Analyzing business plans pt.1

I get a lot of business plans that people send me for review. On one hand, it’s gratifying that they trust me enough to expose themselves. On the other hand, unless they’ve hired me to analyze their plan for deficiencies, I am reluctant to say anything because I usually don’t have many good things to say (and it takes a long time and I’m not getting paid to do it). In today’s post, I’ll analyze some facets of a recent plan I got. The things I’m covering are the kinds of things I see popping up in plans these days or are things I usually see in plans that need to be corrected. Also, if you’d like me to kick the tires on some elements of your plan, feel free to submit them.
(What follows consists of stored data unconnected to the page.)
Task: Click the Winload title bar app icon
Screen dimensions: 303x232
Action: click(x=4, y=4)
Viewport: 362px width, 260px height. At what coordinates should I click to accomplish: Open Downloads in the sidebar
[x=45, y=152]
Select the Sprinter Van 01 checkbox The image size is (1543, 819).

Of course, you won’t be identified anymore than anyone could identify the authors of today’s plan. All of your proprietary details will be kept strictly confidential.

Business Goals and Objectives Short-term goals:

  • Deliver 4 unique collections per year
  • Generate sales of $125K
  • Increase exposure and market share to fashion-conscious customers in metropolitan areas.
  • Establish 30 and 45 day credit terms with suppliers

While the plan’s author doesn’t define the span of what constitutes “short term”, these goals aren’t too bad -with the exception of the credit terms. If you’ve got all your ducks in a row, these goals are fine, excepting the credit terms. Now, I doubt the plan’s author will see that last goal as a stumbling block -and it shouldn’t be- but it’s typical that you’ll need to be a supplier’s customer for at least a year before they’ll extend 30 day terms. 45 day terms are so rare as to be unheard of. Now, if you’re going great guns and buying lots of fabrics from the same people repeatedly and you’re not a pain in the butt customer, it’s possible that they’ll extend 30 day terms within 6 months. There’s always exceptions but these are the general rules.
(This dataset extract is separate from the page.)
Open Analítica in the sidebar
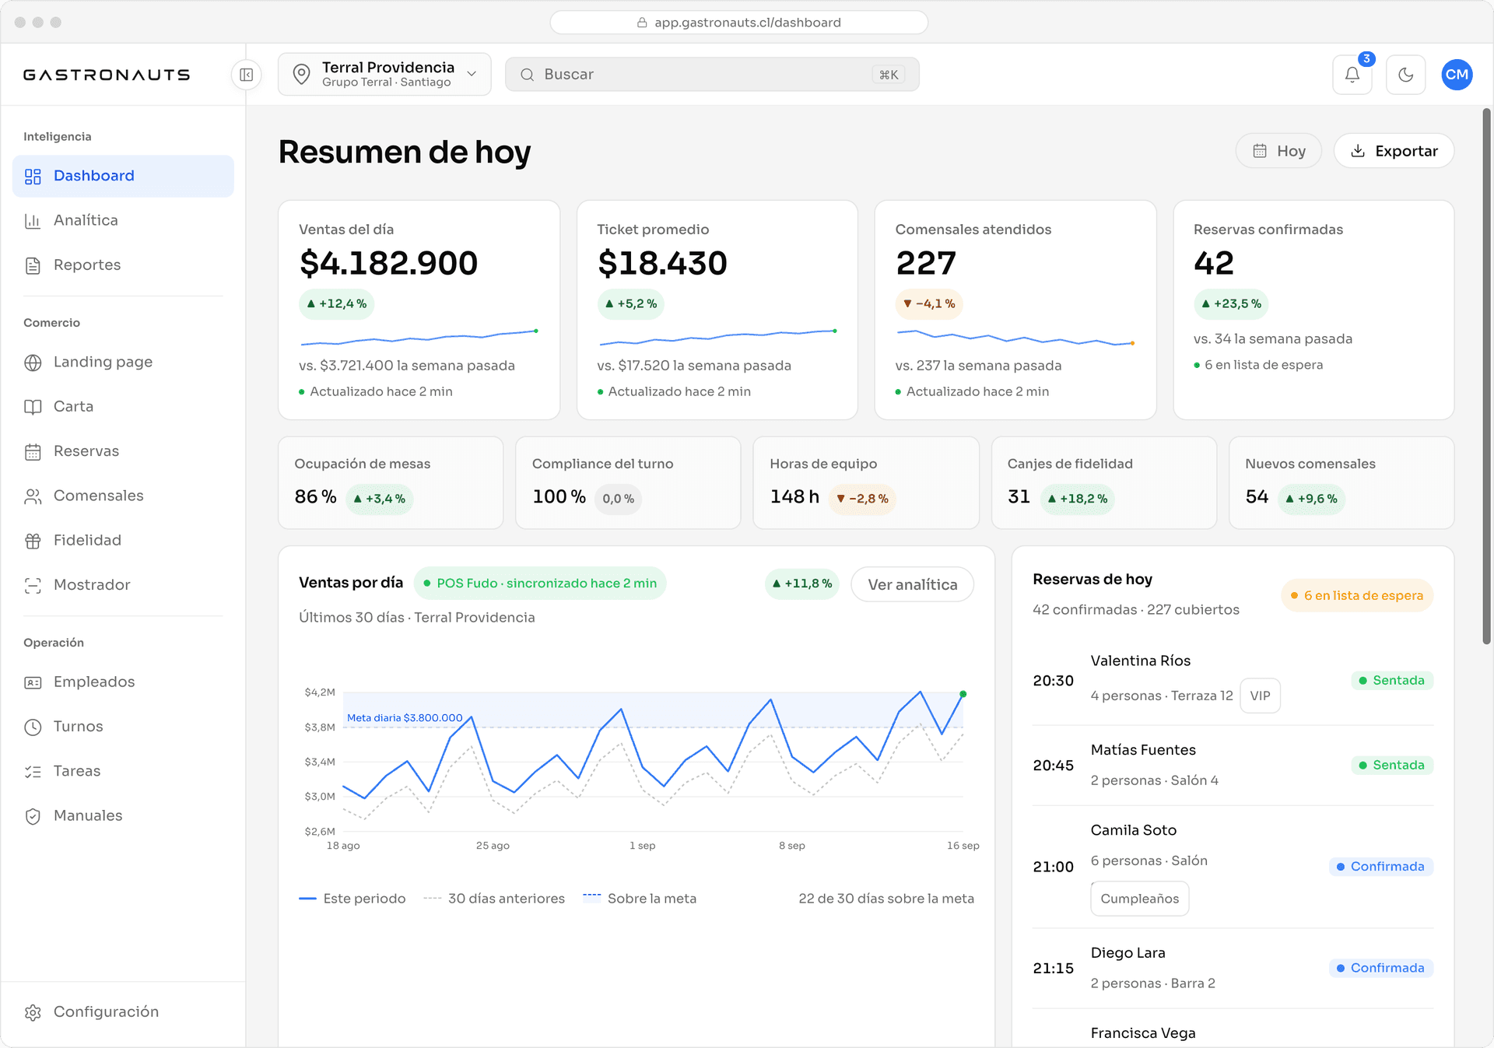 pos(123,220)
The sales figures of $125K are doable but the introduction of 4 collections a year will be a tight stretch. If you have a solid team -meaning one of the principals is an experienced designer/pattern maker- I might consider it. Still, producing 4 collections a year and only generating $125K from it doesn’t sound like a good ROI . Not by a long shot. The goal of “increasing exposure and market share among consumers” makes me a little nervous because this is usually something I read in the plans of people who really intend to become brands rather than manufacturers. I get nervous because these people usually want to spend disproportionate amounts on advertising and promotion rather than investing in their education and learning production well. You must have a solid product before you spend money pushing it. I realize a lot of big companies don’t do that but they’re just labels or brands -not manufacturers- and that’s not what I do. If you want to be a marketing company, that’s just marvy -really- but don’t send me your business plan. I don’t know anything about it so I can’t make it work for you.

Mid-term goals:

  • Reduce the cost of goods sold by 10%, while maintaining the high product quality
  • Introduce 5 new products into the product mix
  • Establish Annual Growth of 25%
  • Open a flagship store within our primary metropolitan region

Okay, it’s in the introduction of the mid-term goals where things get sticky. First of all, I get nervous when I read blanket pronouncements regarding goal reductions in the cost of producing goods, particularly with goals as high as 10%. This usually means that the designer thinks their greatest ability for cost containment lies within the production phase. If you’ve read the book (the whole thing but mostly pgs 195-212) you know this is false. Your greatest ability to control costs is leveraged from the start up phase. Still, most people share the common misconception that they will have gained some leverage with their contractor for price reductions, if nothing due to greater economies of scale but this is rarely the case. Not to say you can’t reduce costs through economies of scale but it’s rarely this dramatic. Moreover, the savings end up getting eaten by something else that you hadn’t been spending money on but now need to.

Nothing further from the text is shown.